24 Immediately after that, making a (YAK?) map is going to be so dull that nobody will want to do it again. Actually, see, let me give you that parallel: in 1935, Nancy (Mazell's?) thesis was the first 50 bases of lactose messenger. By 1976, Phil (Farboe's?) thesis was the complete sequence of the repressor gene. In 1977, (Greg? Sutcliff?'s) thesis was the complete sequence of (PBR-322?). That was the last DNA sequence thesis we did, nothing, I did a few genes, as theses, (trans-s.. s.. somrase?, irvade kinase?), and that was it. And even the group that did, first we did (trans-s.. s.. somrase?) not only had to go float a novel gene, find the CDNA, sequence the CDNA, find the (genomoclone?), sequence the (genomoclone?), express the gene in e. coli, modify the protein, (the chedio??), get a (?) experiment changing the enzymatic activity, that could be considered a thesis. So, the science changes very rapidly.

And just sequencing a novel CDNA, I don't consider, even if you have to invent the sequencing method, it's not something I have to do, what I'd have somebody do as a thesis in my laboratory. Devising novel sequencing techniques I don't think is particularly a thesis for a young person wanting to get involved in the genome project. On the other hand, the computer analysis, I think that's a field which is going to expand fantastically, ideal thing for somebody to get involved in, with enough feeling for experiment to make it meaningful. The interplay between computer and experiment in understanding the organism, all these are things which one could get involved in.

.. There a sort of comment I'm making is one that I've noticed, picked up from Eric (Landire?).

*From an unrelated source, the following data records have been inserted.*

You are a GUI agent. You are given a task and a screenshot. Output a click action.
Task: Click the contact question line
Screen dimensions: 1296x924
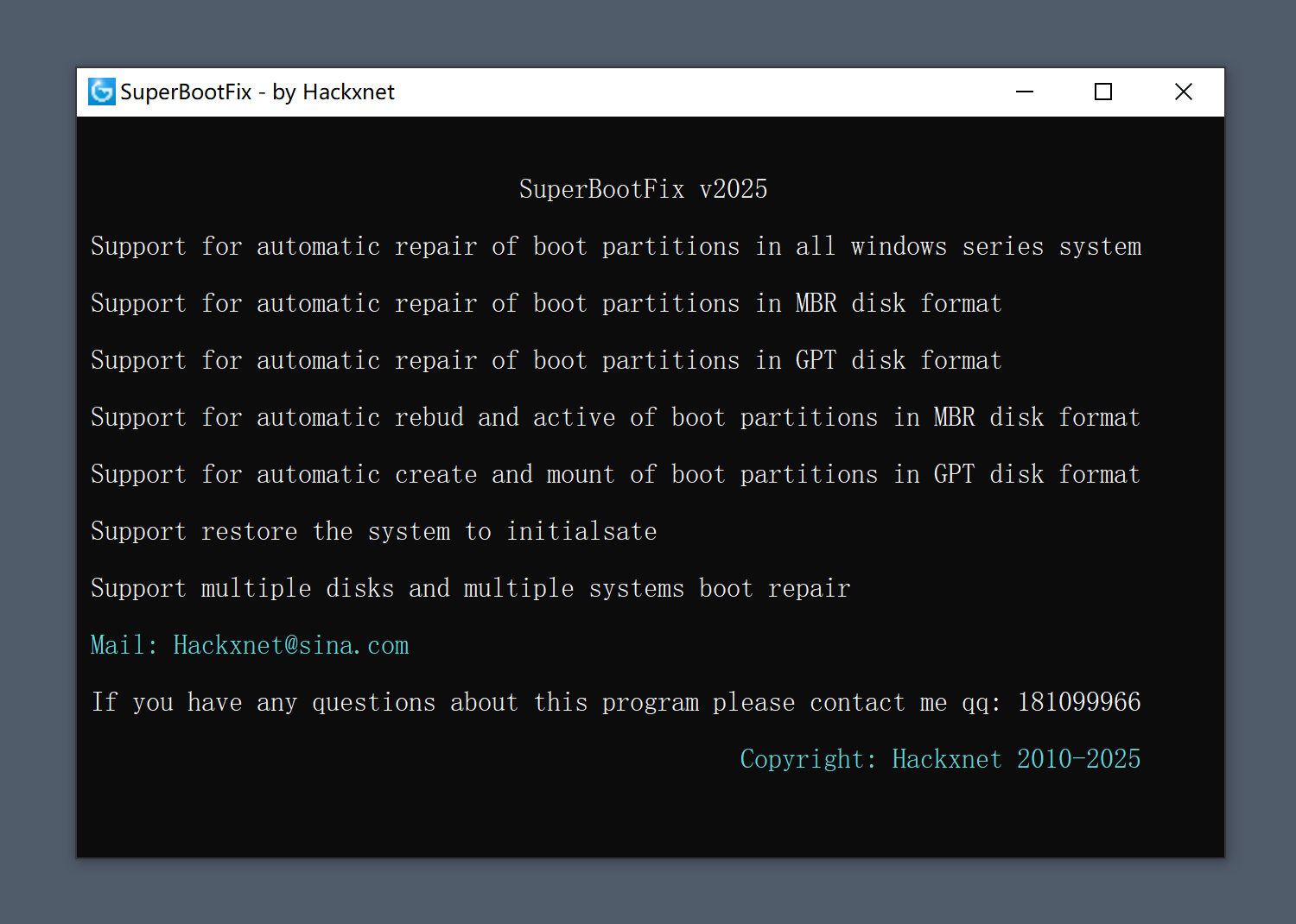point(615,702)

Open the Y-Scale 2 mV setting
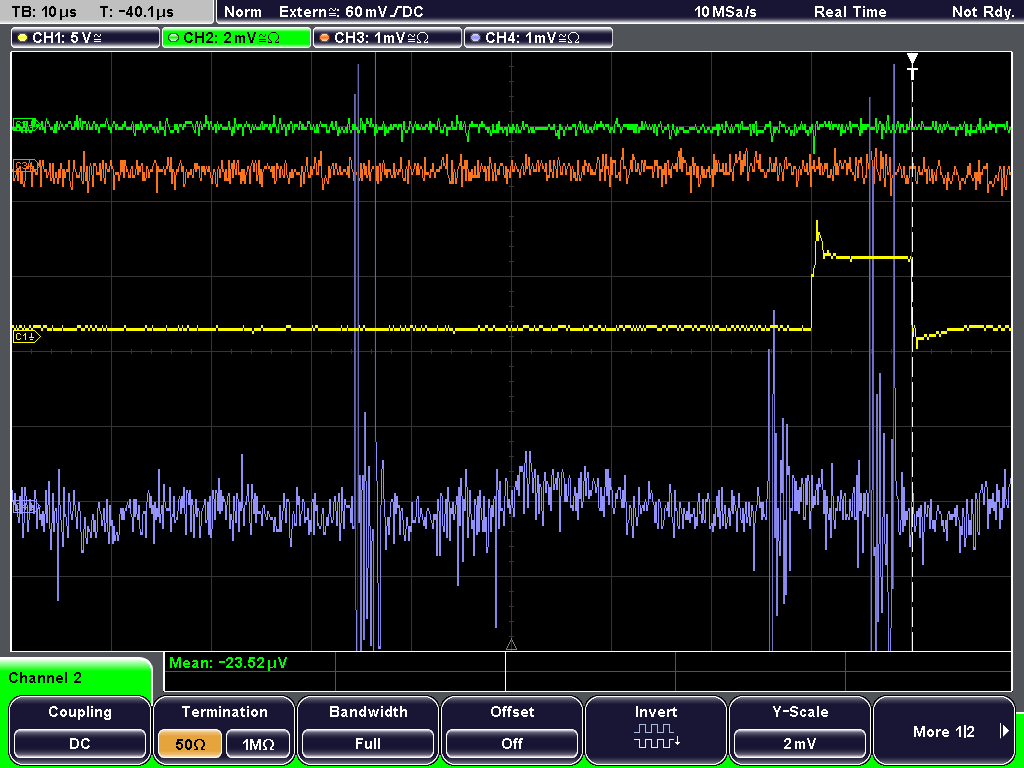tap(800, 744)
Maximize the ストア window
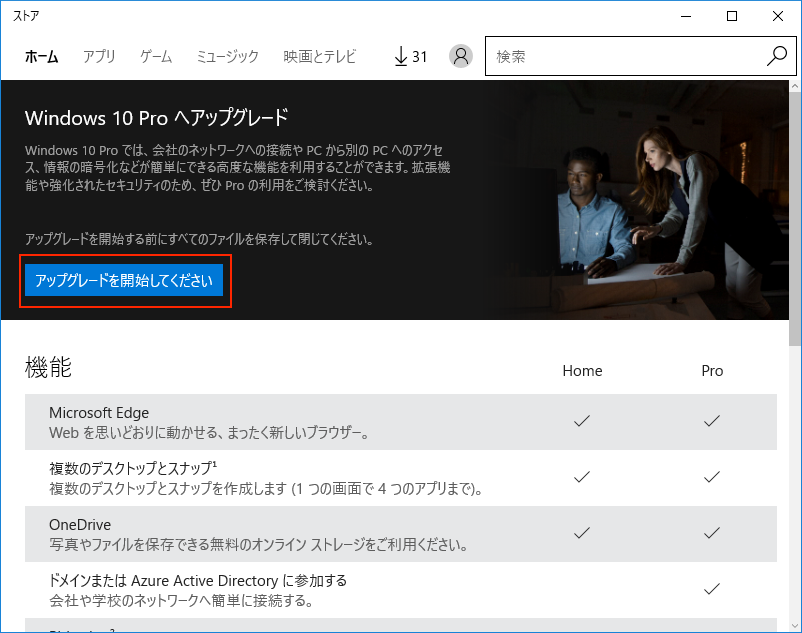 point(732,16)
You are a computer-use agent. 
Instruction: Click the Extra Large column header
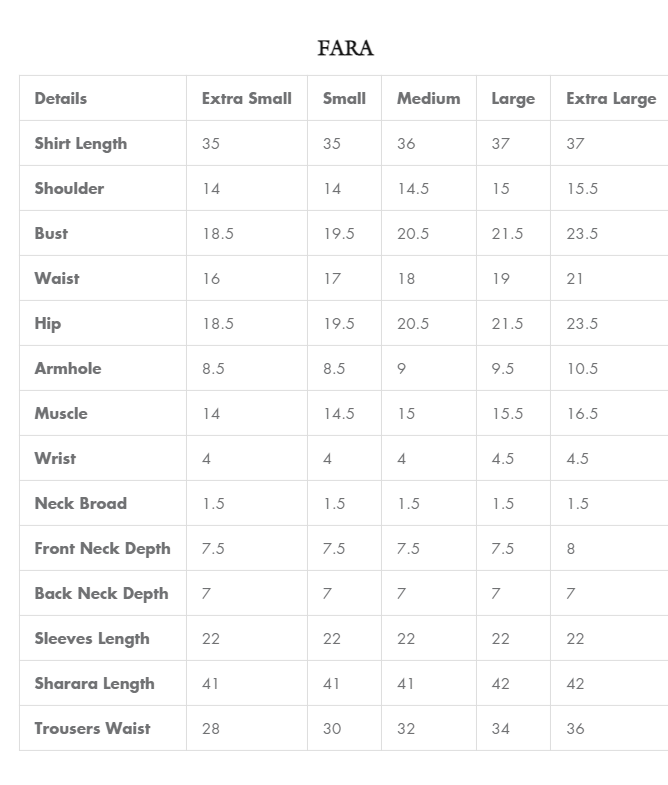click(611, 98)
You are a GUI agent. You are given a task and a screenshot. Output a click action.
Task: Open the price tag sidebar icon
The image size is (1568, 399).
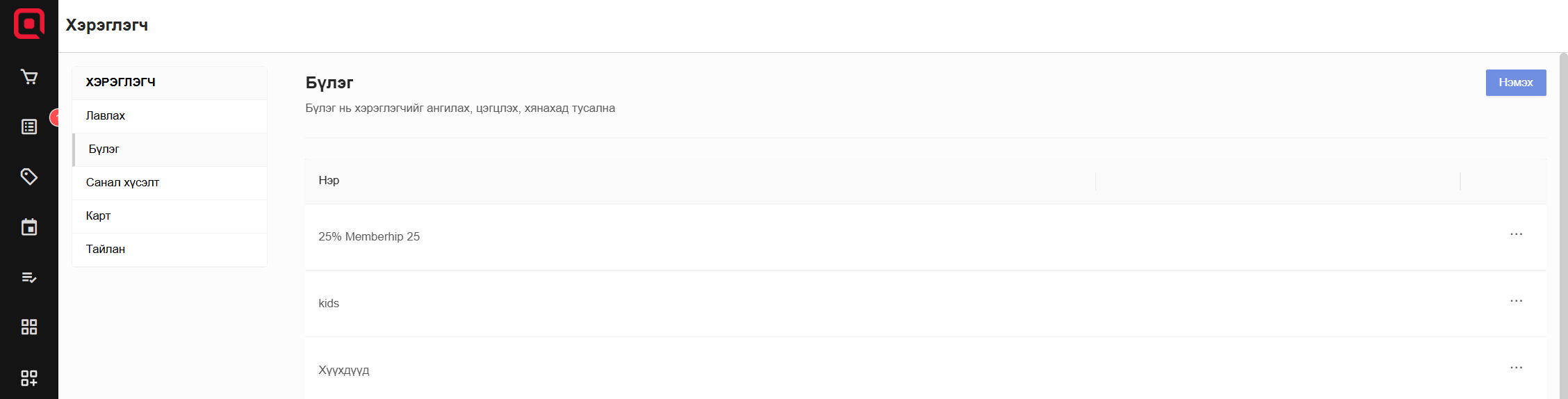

As (Eric?) sort of formulates what they learned in setting up the MIT center, is that they assumed that none of the bright people would want to do this, and they worried in setting up the center, and then they realized in setting up the center, that both.. with a little cleverness, the first projects are intensely interesting, and they are great fun to do; and that's why the next mapping stage will go like a boom.

25 The group that I have actually doing the sequencing lab, my attitude on that has actually changed, because I think that lab is going to change its technology so rapidly in the course of a few years that it's going to be fascinating for anybody to be associated with. I can't quite see ways of factoring it into graduate student problems, but just in terms of experience, it'd sort of be an experience of a lifetime for these guys, because it's just going to go from sort of impossibility to multi-megabase home organism sequencing in the course of a blink of an eye.

The problem is always, coming out into a field as a graduate student, how do you find a field which is.. how do you get out to the front of a field, far enough in front so that you can do something that's novel, and yet do something in only a few years, it's always a difficult problem, and it's.. And as I said, most of my graduate students are doing different things than this. I (must?) solve that problem for this. I don't think the genome project itself is particularly good for graduate students, at (Harvard?), except in so far as that next cycle of information that's rolling. So, .. you've got down your list?

COOK-DEEGAN: You've certainly covered everything in here, plus some, so.. well thank you.

GILBERT: I hope this worked, I had a fine time talking...

*** END OF INTERVIEW. END OF TAPE SIDE B.